Find the line that contains "You are a GUI" in the entries below. Restate it and every line after it, word for word, with no pictures.

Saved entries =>
--------------------------------------------------

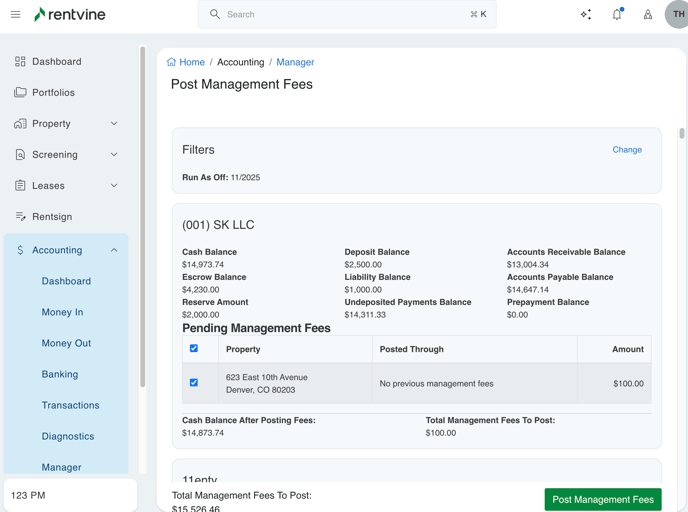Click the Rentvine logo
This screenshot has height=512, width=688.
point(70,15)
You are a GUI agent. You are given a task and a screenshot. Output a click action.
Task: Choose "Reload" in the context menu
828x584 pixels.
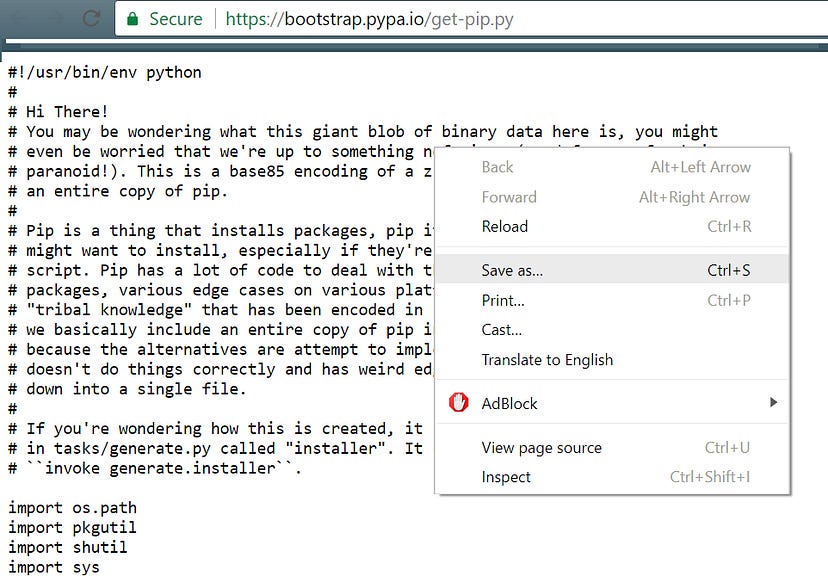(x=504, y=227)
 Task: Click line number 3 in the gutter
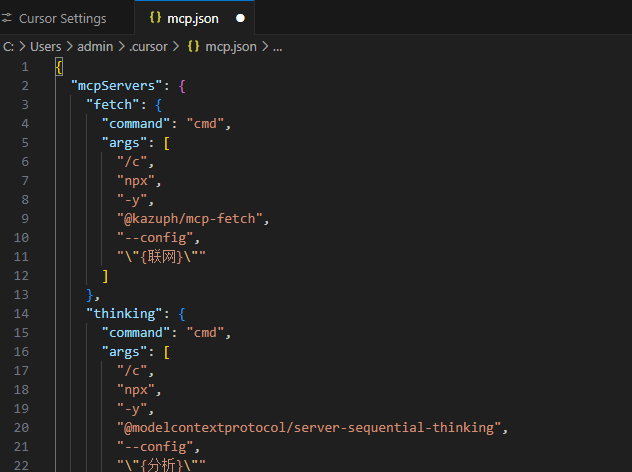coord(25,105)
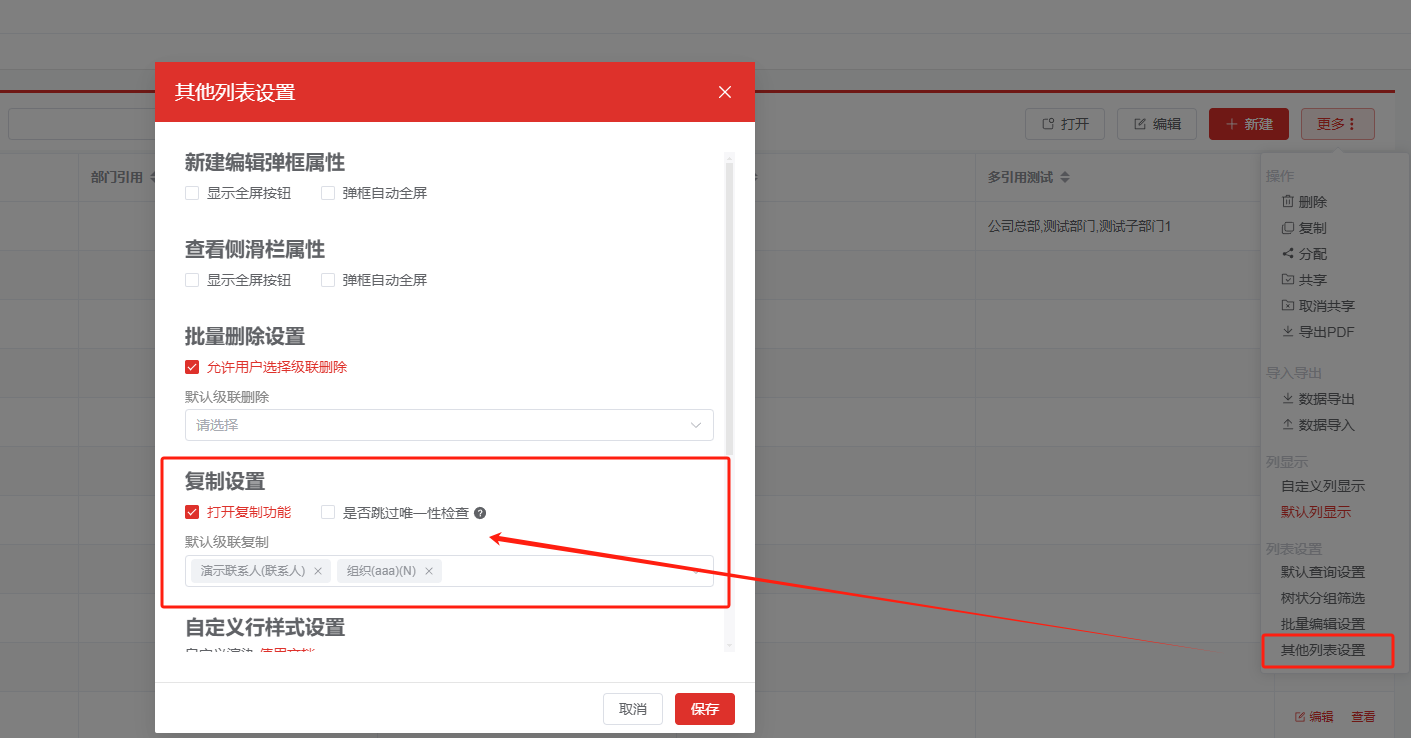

--------------------------------------------------

RESULT FOR THIS TASK =>
You are a GUI agent. You are given a task and a screenshot. Output a click action.
Task: Choose "Reload" in the context menu
828x584 pixels.
(x=504, y=227)
 Task: Click line number 3 in the gutter
coord(25,105)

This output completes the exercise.